Fernando Cardozo

Personal information
- Full name: Fernando David Cardozo Paniagua
- Date of birth: 8 February 2001 (age 24)
- Place of birth: Asunción, Paraguay
- Height: 1.70 m (5 ft 7 in)
- Position(s): Right midfielder

Team information
- Current team: Olimpia (on loan from Newell's Old Boys)
- Number: 17

Youth career
- Olimpia

Senior career*
- Years: Team / Apps / (Gls)
- 2017–2024: Olimpia / 127 / (13)
- 2019–2020: → Boavista (loan) / 10 / (0)
- 2020–2021: → Vizela (loan) / 20 / (0)
- 2024–: Newell's Old Boys / 26 / (0)
- 2025–: → Olimpia (loan) / 2 / (0)

International career
- 2017: Paraguay U17 / 9 / (1)
- 2019: Paraguay U20 / 4 / (0)

= Fernando Cardozo (footballer, born 2001) =

Paraguayan footballer

Fernando David Cardozo Paniagua (born 8 February 2001) is a Paraguayan professional footballer who plays as right midfielder for Olimpia, on loan from Newell's Old Boys.

==Career==
Born in Asunción, Cardozo began his career at Olimpia.
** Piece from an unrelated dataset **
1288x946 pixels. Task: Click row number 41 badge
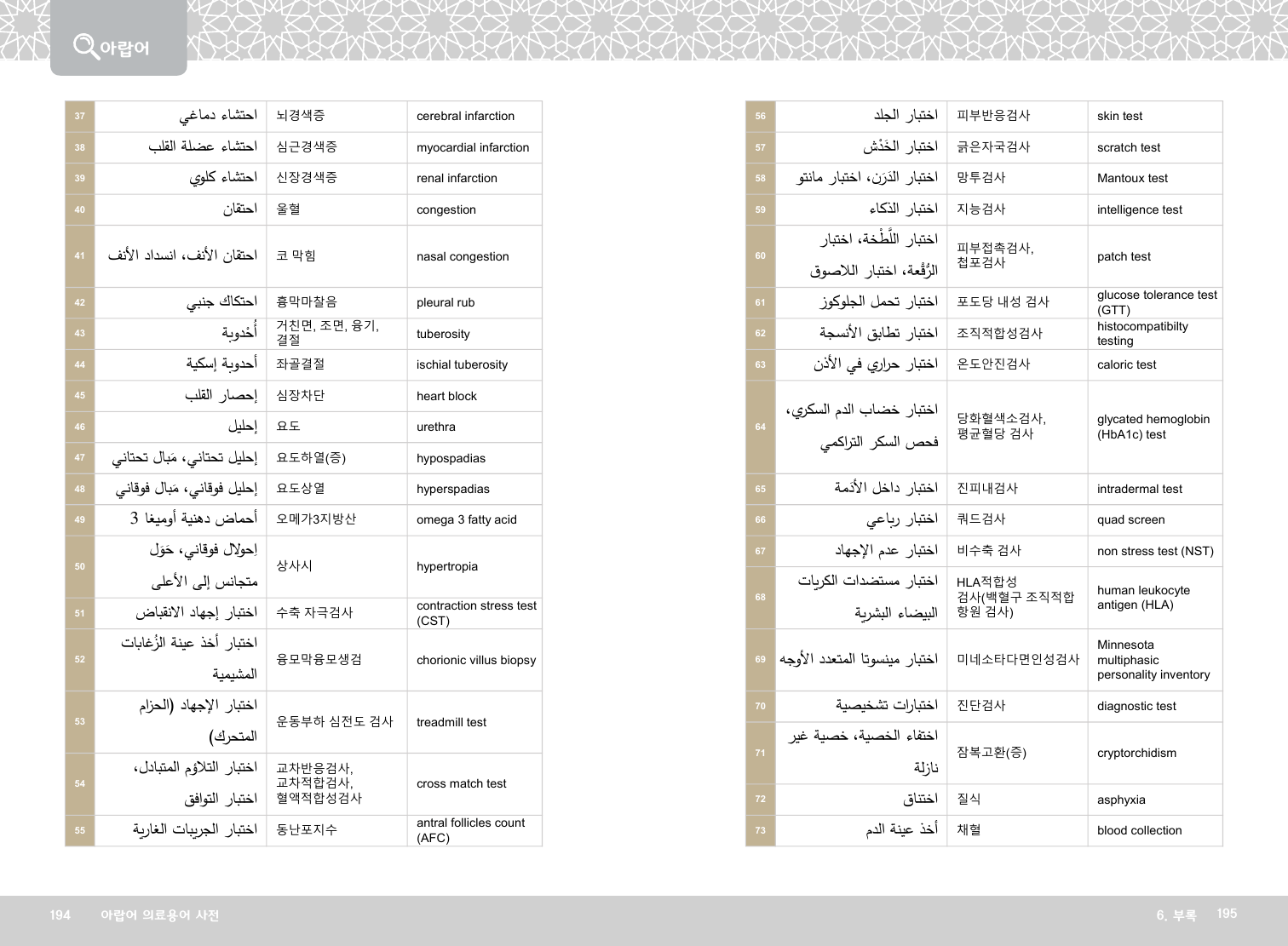coord(80,255)
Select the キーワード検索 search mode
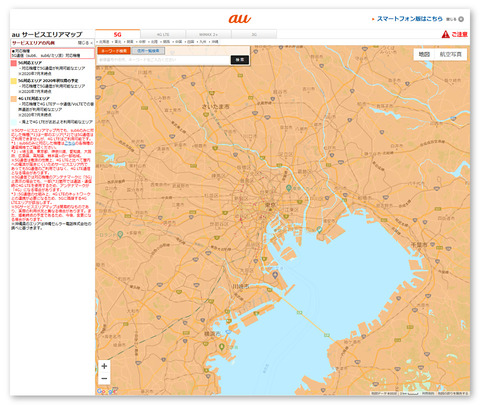This screenshot has width=480, height=405. coord(114,51)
He made his professional debut on 23 April 2017 in a 2–1 home win over Sportivo Luqueño in the Paraguayan Primera División, but was substituted for Richard Ortiz after 28 minutes. He scored three goals from 30 games in the 2018 season, starting on 14 April in a 4–2 win over Independiente F.B.C. again at the Estadio Manuel Ferreira.

On 30 June 2019, Cardozo moved to Portuguese Primeira Liga club Boavista on a one-year loan with a buying option, arriving days after compatriot Walter Clar. He did not debut until the next 6 June, as a 65th-minute substitute for Heriberto Tavares in a 1–0 home loss to Moreirense.